Researchers Flip Pharmaceutical AI to Create 40,000 Biowarfare Agents
2022 03 28
Machine learning has offered the pharmaceutical industry a lot. It automated the drug discovery process, making it easier to identify proteins that indicate disease, predicting molecules that will effectively bind to them to treat it, and shortened the process by which essential medicines—like COVID-19 vaccines—get rolled out.
Machine learning has also made it easier to make bioweapons at scale using these same tools, a group of researchers warned in the journal Nature Machine Intelligence this month. In the paper, the authors trained a drug development tool to identify 40,000 potential bioweapons in just six hours.
The paper, titled “Dual use of artificial-intelligence-inspired drug discovery,” was published a few months after presenting at the biennial conference held by the Federal Institute for NBC-Protection of Switzerland, the agency that spearheads the country’s defense against nuclear, biological, and chemical (NBC) threats. The paper reflects a group of drug developers reckoning with the potential for harm inherent in their cutting-edge technology.
“The thought had never previously struck us,” the paper reads. “Our work is rooted in building machine learning models for therapeutic and toxic targets to better assist in the design of new molecules for drug discovery. We have spent decades using computers and AI to improve human health—not to degrade it.”
The company behind the paper—Raleigh, North Carolina-based Collaborations Pharmaceuticals, which collaborated with researchers at King’s College London and Spiez Laboratory in Switzerland—designed a de novo molecule generator, which uses machine learning to learn from data inputs to generate compounds that can reasonably be used as a drug.
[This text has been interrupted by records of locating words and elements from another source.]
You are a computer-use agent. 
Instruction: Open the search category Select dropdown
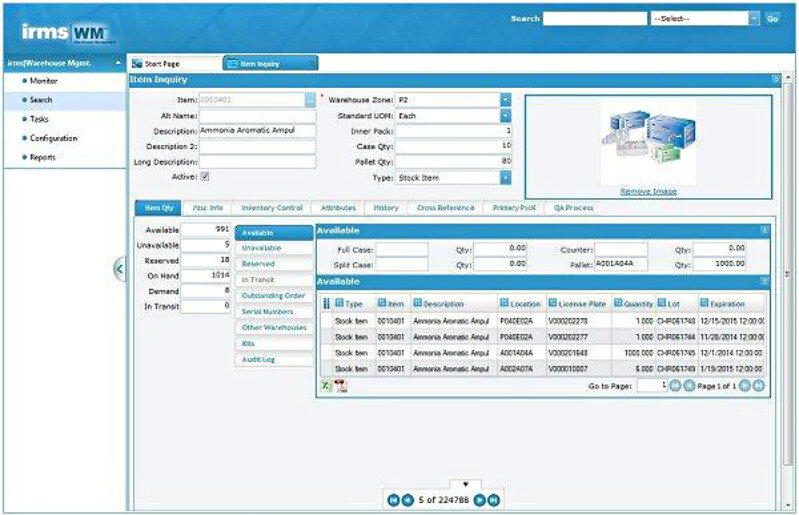[x=753, y=18]
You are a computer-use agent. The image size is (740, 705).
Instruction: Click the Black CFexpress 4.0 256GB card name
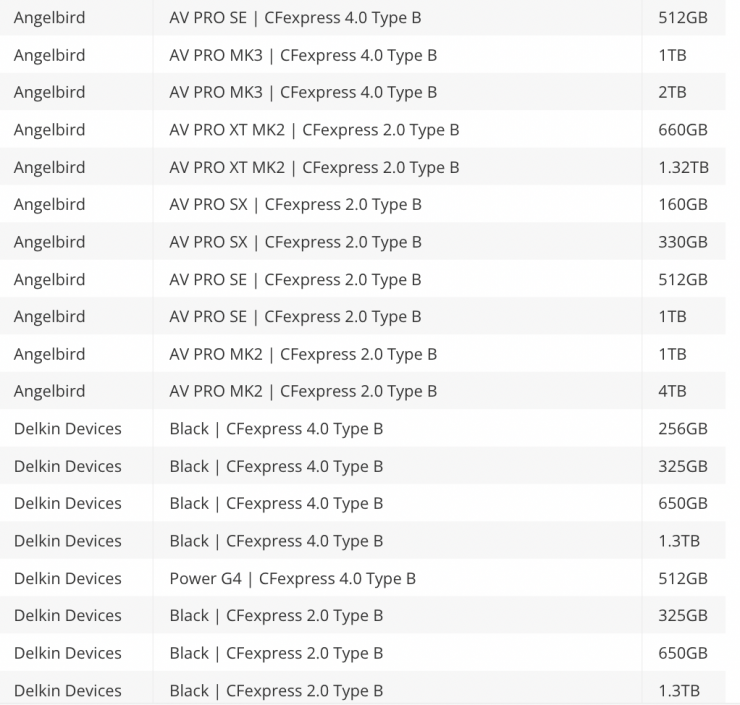click(276, 428)
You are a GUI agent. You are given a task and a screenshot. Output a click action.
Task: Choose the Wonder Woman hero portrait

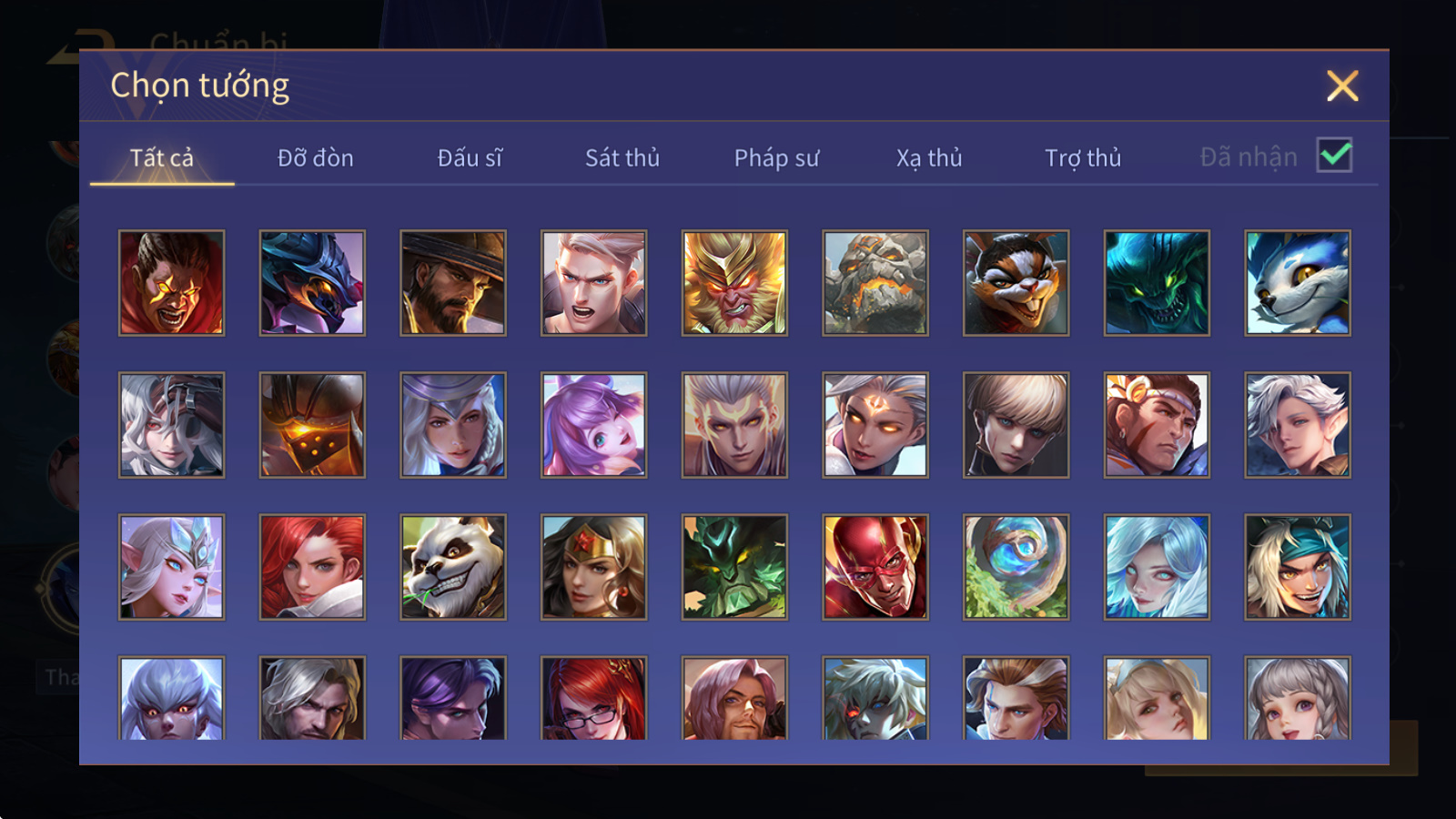[x=594, y=567]
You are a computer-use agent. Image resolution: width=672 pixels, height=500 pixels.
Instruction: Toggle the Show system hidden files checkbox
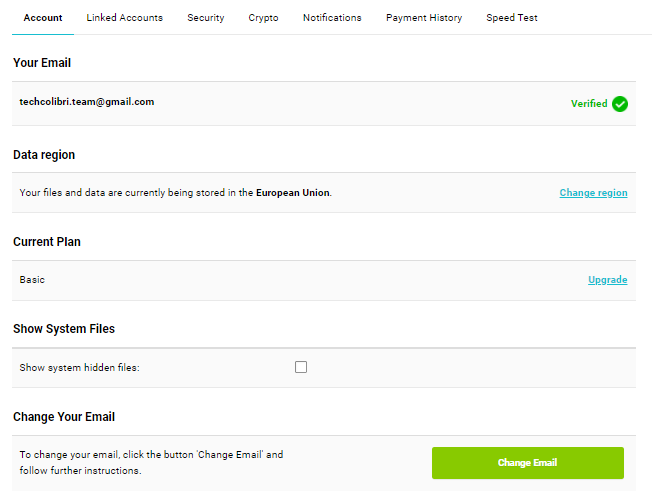[x=301, y=367]
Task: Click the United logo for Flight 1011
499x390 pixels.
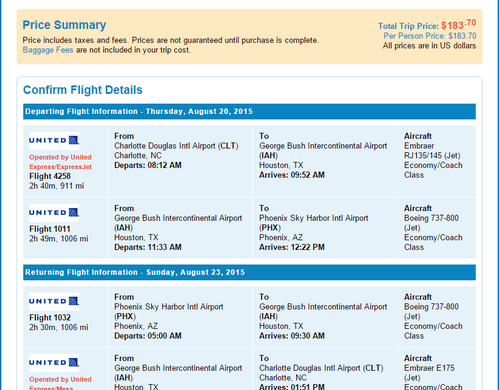Action: click(x=54, y=213)
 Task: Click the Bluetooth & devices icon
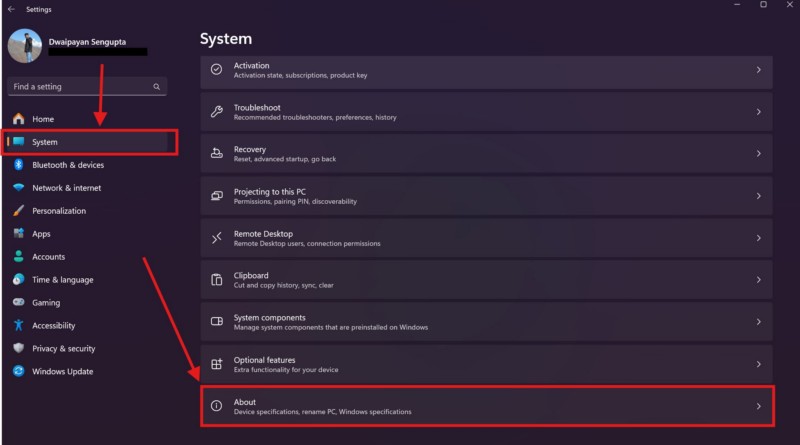(x=18, y=165)
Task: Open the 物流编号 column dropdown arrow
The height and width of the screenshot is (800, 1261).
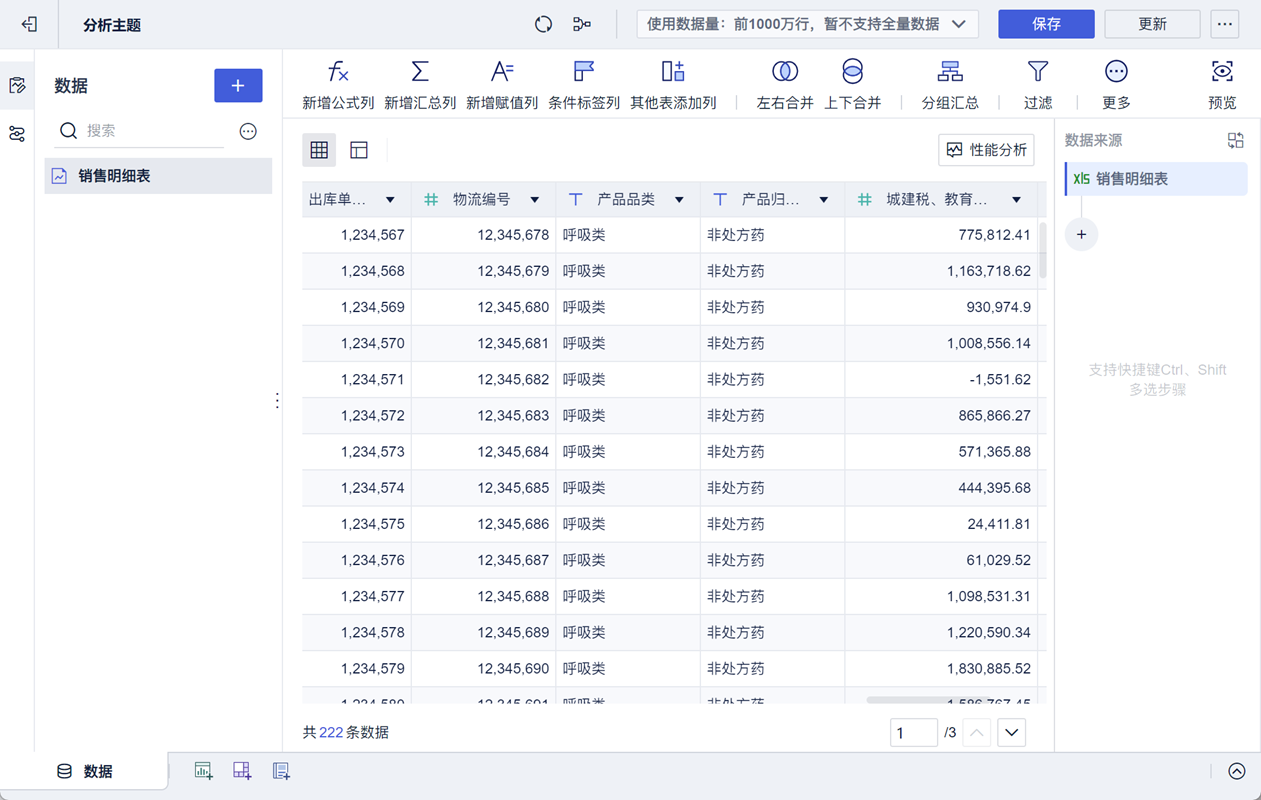Action: [x=535, y=200]
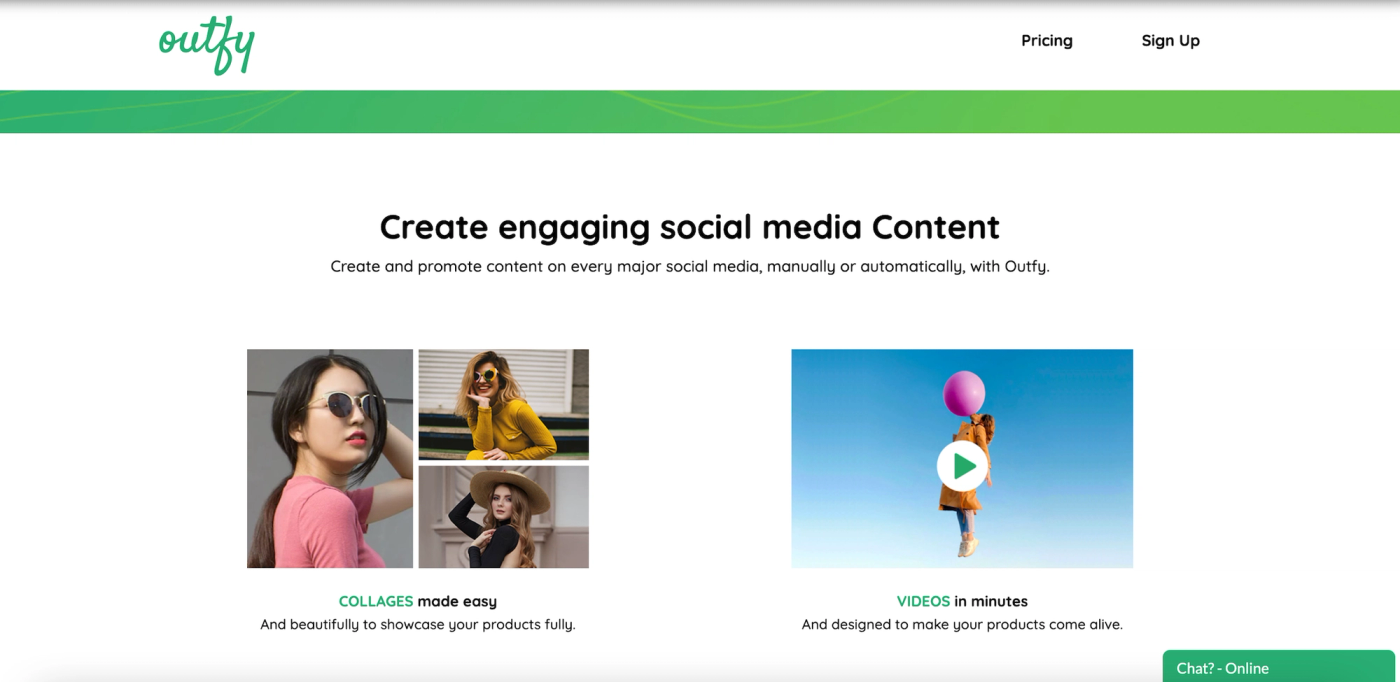This screenshot has width=1400, height=682.
Task: Click the subtitle mentioning Outfy promotion
Action: pyautogui.click(x=690, y=267)
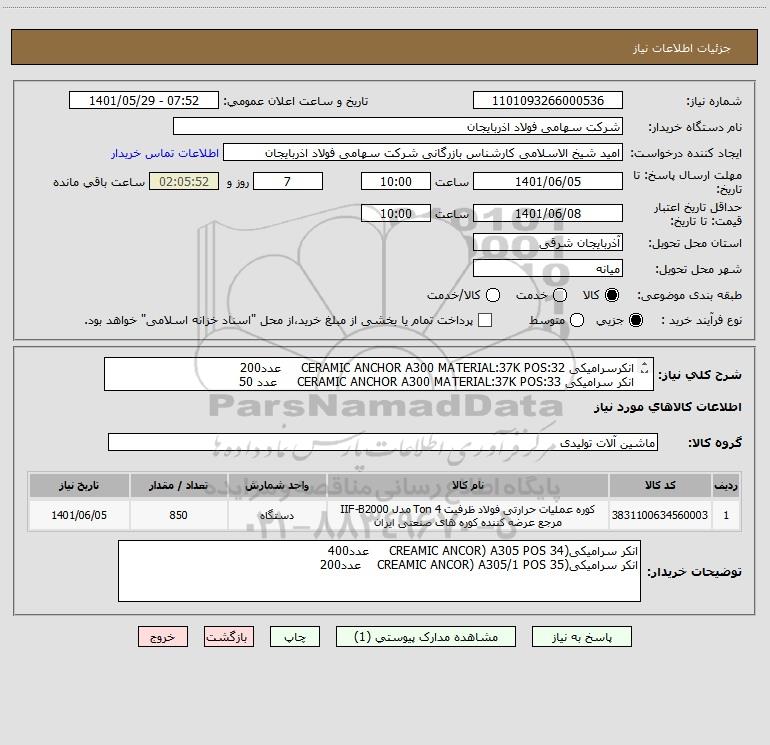The height and width of the screenshot is (745, 770).
Task: Click the پاسخ به نیاز button
Action: click(x=582, y=637)
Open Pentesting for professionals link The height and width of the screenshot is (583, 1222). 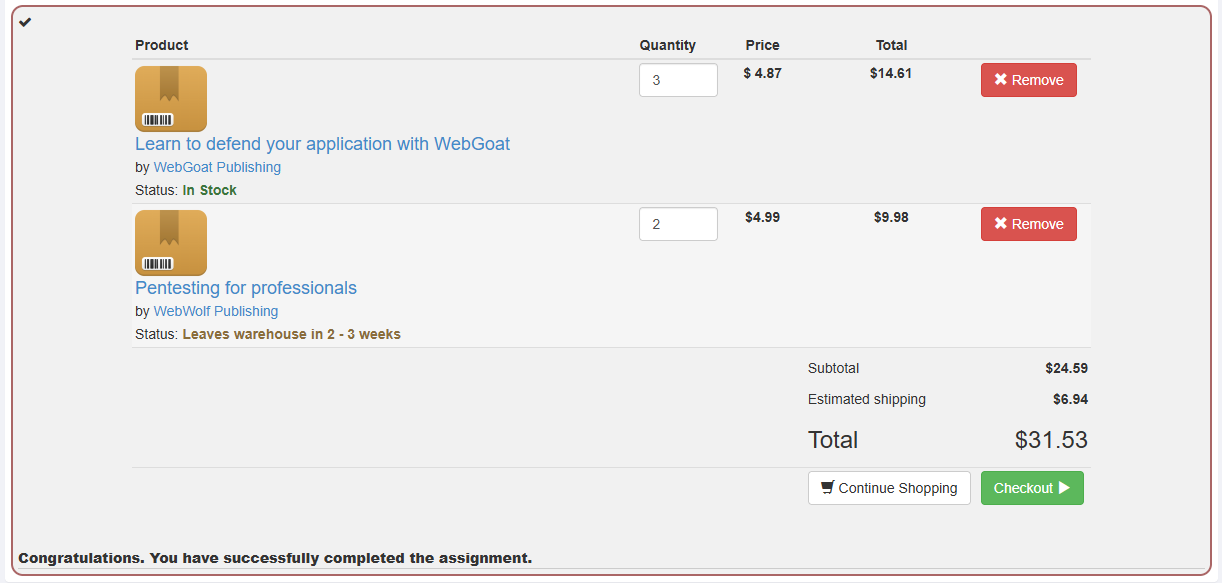click(246, 288)
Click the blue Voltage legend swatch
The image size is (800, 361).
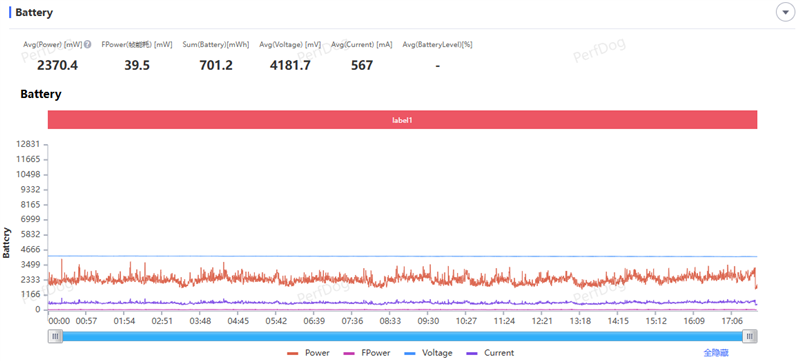[x=410, y=353]
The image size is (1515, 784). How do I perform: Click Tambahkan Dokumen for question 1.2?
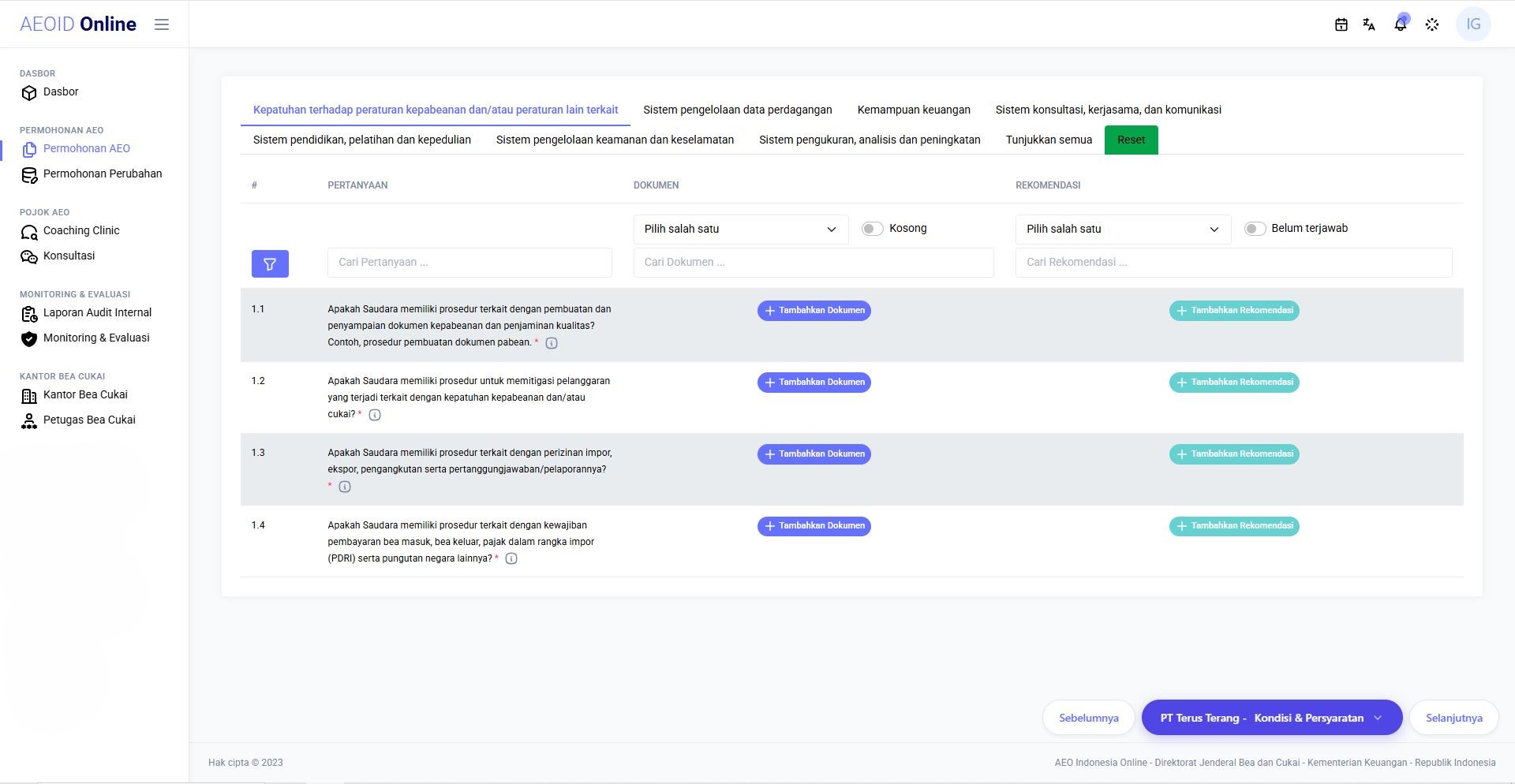click(814, 383)
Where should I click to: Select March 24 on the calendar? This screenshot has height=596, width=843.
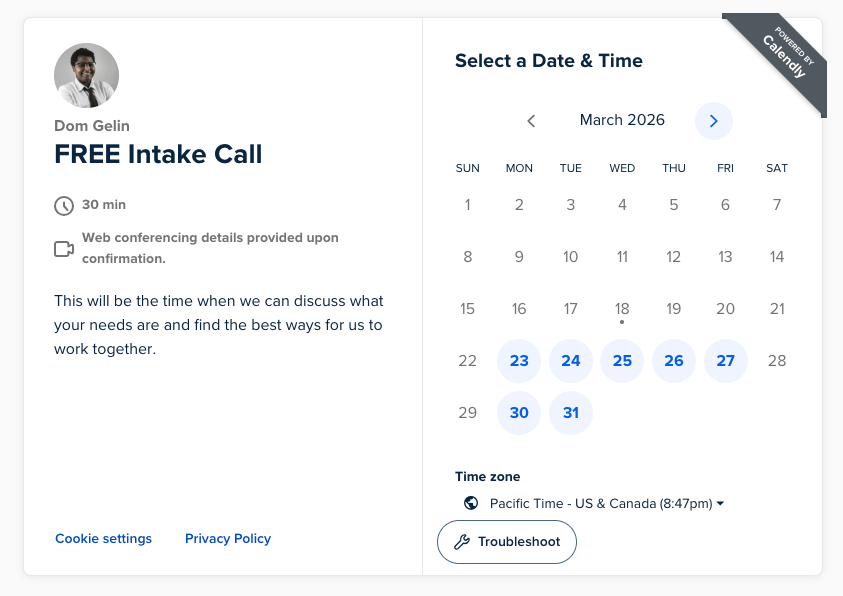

The system, called MegaSyn, is trained to reward the identification of good compounds and punish the identification of toxic ones.
But what happens when the MegaSyn’s goals are reversed, and it’s trained to develop compounds that are used for harm, instead of good? In the lead-up to a presentation that the researchers had planned for the conference, the researchers opted to find out. They oriented the MegaSyn model to reward itself for generating toxic chemicals, rather than treatment molecules.
“To narrow the universe of molecules, we chose to drive the generative model towards compounds such as the nerve agent VX, one of the most toxic chemical warfare agents developed during the twentieth century—a few salt-sized grains of VX (6–10 mg) is sufficient to kill a person,” the authors wrote. “Other nerve agents with the same mechanism such as the Novichoks have also been in the headlines recently and used in poisonings in the UK and elsewhere.”
Within six hours, the model had generated 40,000 chemical warfare agents entirely on its own. It designed not just VX, but also other known nerve agents as well as novel molecules that the researchers note appear not only plausible but more toxic than other known chemical warfare agents.
“The reality is that this is not science fiction,” the authors write. “We are but one very small company in a universe of many hundreds of companies using AI software for drug discovery and de novo design. How many of them have even considered repurposing, or misuse, possibilities?”
The scientific community at large has yet to reckon with how de novo molecule design—the process of automatically creating treatment molecules, driven by AI—can be misused. Their experiment was a “genie out of the medicine bottle,” the authors write, one that should raise alarm bells about mitigating the potential for harm. Fostering further discussion about responsible science, enhancing security around models for drug discovery, and double ethics training for university-level science students are all a start, they write.
“By going as close as we dared, we have still crossed a grey moral boundary, demonstrating that it is possible to design virtual potential toxic molecules without much in the way of effort, time or computational resources,” they write. “We can easily erase the thousands of molecules we created, but we cannot delete the knowledge of how to recreate them.”